Drs. Karim Fouad and Michael FehlingsOn May 18th, 2011, TWRI hosted its 11th Annual Research Day, which highlighted the groundbreaking basic and clinical research conducted by graduate and post-graduate trainees at the institute over the past year.

In total, 66 posters were on display touching upon all areas of research at TWRI. As well, ten individuals were selected to participate in an intense 15 minute oral presentation to a scientific panel. Graduate students and post-doctoral fellows from the labs of Drs. Bremner, Chen, Fehlings, Gladman, Hudson, McAndrews and Skinner received awards in the oral and poster presentation competitions.

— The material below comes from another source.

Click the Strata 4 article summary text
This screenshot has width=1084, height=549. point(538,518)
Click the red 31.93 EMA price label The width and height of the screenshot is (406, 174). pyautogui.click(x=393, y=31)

The day-long event concluded with a keynote address by Dr. Karim Fouad, Professor and AHFMR Senior Scholar at the Faculty of Rehabilitation Medicine at the University of Alberta, who presented his talk entitled “Neuro-Plasticity: A Tool to Treat Spinal Cord Injury”.

Thanks to everyone who participated in this exciting event. Congratulations to all the winners and a special thank you to the 2011 TWRI Research Day judges and organizing committee!